A first global study conducted in the Great Barrier Reef Marine Park found that limited fishing areas (yellow areas) are still important tools for fisheries conservation and management when combined with non-fishing areas. peach.
Lead author Dr April Hall, from the ARC Center of Excellence for Coral Reef Studies at James Cook University (Coral CoE at JCU), said partially protected yellow areas still contain healthy numbers of reef fish targeted for recreational and commercial fishing. These include coral trout, tropical snappers, emperors, and tusks.
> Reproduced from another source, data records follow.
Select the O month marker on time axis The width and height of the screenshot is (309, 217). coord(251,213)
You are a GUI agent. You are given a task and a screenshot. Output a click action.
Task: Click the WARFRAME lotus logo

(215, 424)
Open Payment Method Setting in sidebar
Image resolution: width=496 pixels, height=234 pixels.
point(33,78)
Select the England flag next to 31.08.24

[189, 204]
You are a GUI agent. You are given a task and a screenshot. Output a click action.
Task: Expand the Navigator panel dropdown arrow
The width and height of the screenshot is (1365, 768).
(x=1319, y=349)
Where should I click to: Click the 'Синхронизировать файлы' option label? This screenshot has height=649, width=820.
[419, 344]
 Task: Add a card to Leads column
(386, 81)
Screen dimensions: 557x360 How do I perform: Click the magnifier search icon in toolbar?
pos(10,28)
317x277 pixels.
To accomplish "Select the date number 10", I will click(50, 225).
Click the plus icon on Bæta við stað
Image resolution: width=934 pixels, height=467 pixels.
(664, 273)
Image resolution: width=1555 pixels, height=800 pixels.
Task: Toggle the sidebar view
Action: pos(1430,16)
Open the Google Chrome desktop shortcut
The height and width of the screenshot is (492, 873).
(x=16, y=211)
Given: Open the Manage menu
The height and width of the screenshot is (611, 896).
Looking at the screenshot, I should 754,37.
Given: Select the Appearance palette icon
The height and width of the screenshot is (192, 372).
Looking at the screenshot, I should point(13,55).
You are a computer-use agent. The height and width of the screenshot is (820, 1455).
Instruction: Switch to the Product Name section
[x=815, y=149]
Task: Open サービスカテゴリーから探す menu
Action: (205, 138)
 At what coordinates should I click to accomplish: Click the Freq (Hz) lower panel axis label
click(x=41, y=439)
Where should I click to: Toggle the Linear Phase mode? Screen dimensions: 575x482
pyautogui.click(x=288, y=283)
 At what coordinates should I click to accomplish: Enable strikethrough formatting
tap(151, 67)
Yellow areas limit, rather than prohibit, fishing through gear restrictions. For example, limited angling is permitted with one rod or line and hook per person.
“We have found that the number of popular fishing targets in these yellow areas is up to 69 percent of what they are in adjacent green areas without a catch,” said Dr Hall.
The green areas, where all fishing is prohibited, are areas that are more frequently studied. Their benefits for conservation and flow fisheries are already well established.
Although there were fewer fishing targets in the yellow areas, the yellow and green areas had similar abundances of non-target fish and a richness of fish species overall.
“The green and yellow areas have supported a great diversity of fish species,” said Dr Hall.
The yellow areas were set aside as partially protected areas in the 2004 zoning plan of the Great Barrier Reef Marine Park Authority (GBRMPA). GBRMPA co-author Darren Cameron said the Great Barrier Reef is one of the largest and most studied marine parks in the world. However, this research is the first to specifically address yellow areas.
“We have found that the yellow areas, in conjunction with the green areas, are an effective management tool. They contribute to the conservation objectives of the Marine Park while positively supporting fishing opportunities,” said Cameron.
The study took place in the Hinchinbrook and Dunk Island area. The region has exceptional biodiversity and cultural heritage. It is an important area for recreational, commercial and native fishing. The study also considers zoning on coastal reefs, an area that has previously received little attention.
The project is a collaboration between Coral CoE at JCU and GBRMPA, as part of Dr. Hall’s Advance Queensland Postdoctoral Fellowship. The scans are part of his larger project assessing yellow areas across the Great Barrier Reef.
“The data from our project will be essential for conservation and fishing,” said Dr Hall.
What is a yellow zone?
Authorized fishing activities in a conservation park area (yellow) include:
* Limited angling (one hand rod or hand line per person, with no more than one hook attached to that line)
* Trolling (no more than three lines per person and up to six hooks in total per person)
* Restriction on the number of commercial fishing vessels
* Limited underwater fishing (snorkel only)
* Bait net
* Limited crabbing (four crab pots, collapsible traps or dill)
* Limited collection (includes oysters and bait, excludes capture of corals, live or dead and anemones).